From the records below, print exactly the lines starting at the one containing "The image size is (761, 252)." and ending at the one containing "Viewport: 1051px width, 591px height.", ends included, and nothing else.

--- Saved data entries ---
──────

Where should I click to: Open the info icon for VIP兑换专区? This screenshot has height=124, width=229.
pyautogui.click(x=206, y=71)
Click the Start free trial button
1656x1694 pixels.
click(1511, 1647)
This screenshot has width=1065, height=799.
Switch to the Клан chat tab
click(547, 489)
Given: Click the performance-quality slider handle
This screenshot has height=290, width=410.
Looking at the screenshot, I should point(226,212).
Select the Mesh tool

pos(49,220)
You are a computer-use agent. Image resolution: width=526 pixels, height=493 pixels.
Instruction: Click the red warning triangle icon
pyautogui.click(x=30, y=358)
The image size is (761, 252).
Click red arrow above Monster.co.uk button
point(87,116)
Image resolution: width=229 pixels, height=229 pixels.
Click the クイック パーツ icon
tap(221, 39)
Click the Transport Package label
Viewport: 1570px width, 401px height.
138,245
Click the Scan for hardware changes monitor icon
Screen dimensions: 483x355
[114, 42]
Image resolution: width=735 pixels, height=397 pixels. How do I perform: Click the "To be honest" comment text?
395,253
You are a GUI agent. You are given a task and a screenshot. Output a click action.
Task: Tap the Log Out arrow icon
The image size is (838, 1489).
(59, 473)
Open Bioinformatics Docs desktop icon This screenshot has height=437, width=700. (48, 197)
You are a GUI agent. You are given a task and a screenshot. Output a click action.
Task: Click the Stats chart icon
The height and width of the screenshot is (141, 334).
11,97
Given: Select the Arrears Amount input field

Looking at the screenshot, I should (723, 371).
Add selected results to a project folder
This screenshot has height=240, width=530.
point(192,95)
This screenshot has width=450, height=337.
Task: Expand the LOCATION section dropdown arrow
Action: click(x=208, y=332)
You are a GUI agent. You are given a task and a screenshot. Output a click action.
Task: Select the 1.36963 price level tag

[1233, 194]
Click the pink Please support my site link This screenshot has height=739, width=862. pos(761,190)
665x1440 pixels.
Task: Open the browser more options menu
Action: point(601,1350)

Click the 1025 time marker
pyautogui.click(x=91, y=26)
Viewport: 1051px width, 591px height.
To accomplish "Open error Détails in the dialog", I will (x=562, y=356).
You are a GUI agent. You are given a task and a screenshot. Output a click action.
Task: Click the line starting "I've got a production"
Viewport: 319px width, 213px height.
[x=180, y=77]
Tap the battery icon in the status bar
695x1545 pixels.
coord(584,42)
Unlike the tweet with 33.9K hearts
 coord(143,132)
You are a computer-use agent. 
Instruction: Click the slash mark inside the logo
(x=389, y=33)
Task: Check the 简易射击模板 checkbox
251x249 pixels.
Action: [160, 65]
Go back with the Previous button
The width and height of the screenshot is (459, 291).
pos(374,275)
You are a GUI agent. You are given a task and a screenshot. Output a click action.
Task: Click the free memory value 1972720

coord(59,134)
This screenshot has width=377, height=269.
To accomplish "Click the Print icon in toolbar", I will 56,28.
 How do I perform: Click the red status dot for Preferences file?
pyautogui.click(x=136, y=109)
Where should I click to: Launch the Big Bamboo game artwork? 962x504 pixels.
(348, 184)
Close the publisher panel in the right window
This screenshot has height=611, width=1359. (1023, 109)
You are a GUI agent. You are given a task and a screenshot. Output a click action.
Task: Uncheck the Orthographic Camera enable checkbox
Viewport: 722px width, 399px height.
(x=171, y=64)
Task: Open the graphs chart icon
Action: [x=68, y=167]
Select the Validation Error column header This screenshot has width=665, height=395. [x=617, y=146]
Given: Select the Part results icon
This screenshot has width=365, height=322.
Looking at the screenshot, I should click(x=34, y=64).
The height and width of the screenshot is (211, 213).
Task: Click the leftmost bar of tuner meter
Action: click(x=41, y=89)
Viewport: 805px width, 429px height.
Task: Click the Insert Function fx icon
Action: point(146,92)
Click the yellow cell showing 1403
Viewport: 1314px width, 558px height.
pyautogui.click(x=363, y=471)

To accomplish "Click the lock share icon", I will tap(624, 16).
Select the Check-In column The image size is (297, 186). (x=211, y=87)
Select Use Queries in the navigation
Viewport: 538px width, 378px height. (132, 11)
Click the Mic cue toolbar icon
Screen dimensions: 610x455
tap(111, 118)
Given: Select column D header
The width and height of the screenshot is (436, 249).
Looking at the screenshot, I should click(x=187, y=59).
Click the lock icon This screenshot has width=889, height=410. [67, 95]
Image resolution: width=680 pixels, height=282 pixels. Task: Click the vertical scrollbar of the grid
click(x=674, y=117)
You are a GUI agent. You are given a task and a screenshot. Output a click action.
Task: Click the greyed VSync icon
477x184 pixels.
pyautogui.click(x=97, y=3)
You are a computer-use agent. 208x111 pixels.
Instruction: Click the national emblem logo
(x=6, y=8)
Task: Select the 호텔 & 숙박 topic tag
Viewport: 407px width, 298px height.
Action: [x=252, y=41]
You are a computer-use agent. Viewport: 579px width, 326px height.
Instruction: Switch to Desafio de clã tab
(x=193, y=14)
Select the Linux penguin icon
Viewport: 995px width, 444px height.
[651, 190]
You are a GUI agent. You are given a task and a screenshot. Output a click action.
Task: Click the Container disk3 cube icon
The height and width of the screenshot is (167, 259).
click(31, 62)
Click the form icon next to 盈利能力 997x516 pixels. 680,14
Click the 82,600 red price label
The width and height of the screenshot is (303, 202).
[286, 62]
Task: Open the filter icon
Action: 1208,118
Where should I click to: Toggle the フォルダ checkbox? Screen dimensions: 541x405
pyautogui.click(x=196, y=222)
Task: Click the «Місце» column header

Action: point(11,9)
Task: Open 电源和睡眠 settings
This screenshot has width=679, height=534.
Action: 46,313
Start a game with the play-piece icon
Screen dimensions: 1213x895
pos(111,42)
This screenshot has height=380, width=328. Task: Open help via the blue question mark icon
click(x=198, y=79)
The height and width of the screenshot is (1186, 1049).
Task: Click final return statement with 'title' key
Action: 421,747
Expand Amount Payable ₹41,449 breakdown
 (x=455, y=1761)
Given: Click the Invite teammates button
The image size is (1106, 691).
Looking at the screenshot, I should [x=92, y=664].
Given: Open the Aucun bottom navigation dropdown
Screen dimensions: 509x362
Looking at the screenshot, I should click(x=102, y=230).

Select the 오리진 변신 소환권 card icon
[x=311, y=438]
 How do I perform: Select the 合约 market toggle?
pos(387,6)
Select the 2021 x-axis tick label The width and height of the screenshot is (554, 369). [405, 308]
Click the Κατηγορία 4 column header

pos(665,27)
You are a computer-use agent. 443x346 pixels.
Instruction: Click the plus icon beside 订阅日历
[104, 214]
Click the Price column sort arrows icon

──────

--- EXERCISE RESULT ---
The image size is (761, 252).
Click red arrow above Monster.co.uk button
point(87,116)
Image resolution: width=229 pixels, height=229 pixels.
Click the クイック パーツ icon
tap(221, 39)
Click the Transport Package label
Viewport: 1570px width, 401px height.
138,245
Click the Scan for hardware changes monitor icon
Screen dimensions: 483x355
[114, 42]
Image resolution: width=735 pixels, height=397 pixels. How do I perform: Click the "To be honest" comment text?
395,253
You are a GUI agent. You are given a task and a screenshot. Output a click action.
Task: Tap the Log Out arrow icon
The image size is (838, 1489).
(59, 473)
Open Bioinformatics Docs desktop icon This screenshot has height=437, width=700. (48, 197)
You are a GUI agent. You are given a task and a screenshot. Output a click action.
Task: Click the Stats chart icon
The height and width of the screenshot is (141, 334).
11,97
Given: Select the Arrears Amount input field

Looking at the screenshot, I should (723, 371).
Add selected results to a project folder
This screenshot has height=240, width=530.
point(192,95)
This screenshot has width=450, height=337.
Task: Expand the LOCATION section dropdown arrow
Action: click(x=208, y=332)
You are a GUI agent. You are given a task and a screenshot. Output a click action.
Task: Select the 1.36963 price level tag

[1233, 194]
Click the pink Please support my site link This screenshot has height=739, width=862. pos(761,190)
665x1440 pixels.
Task: Open the browser more options menu
Action: point(601,1350)

Click the 1025 time marker
pyautogui.click(x=91, y=26)
Viewport: 1051px width, 591px height.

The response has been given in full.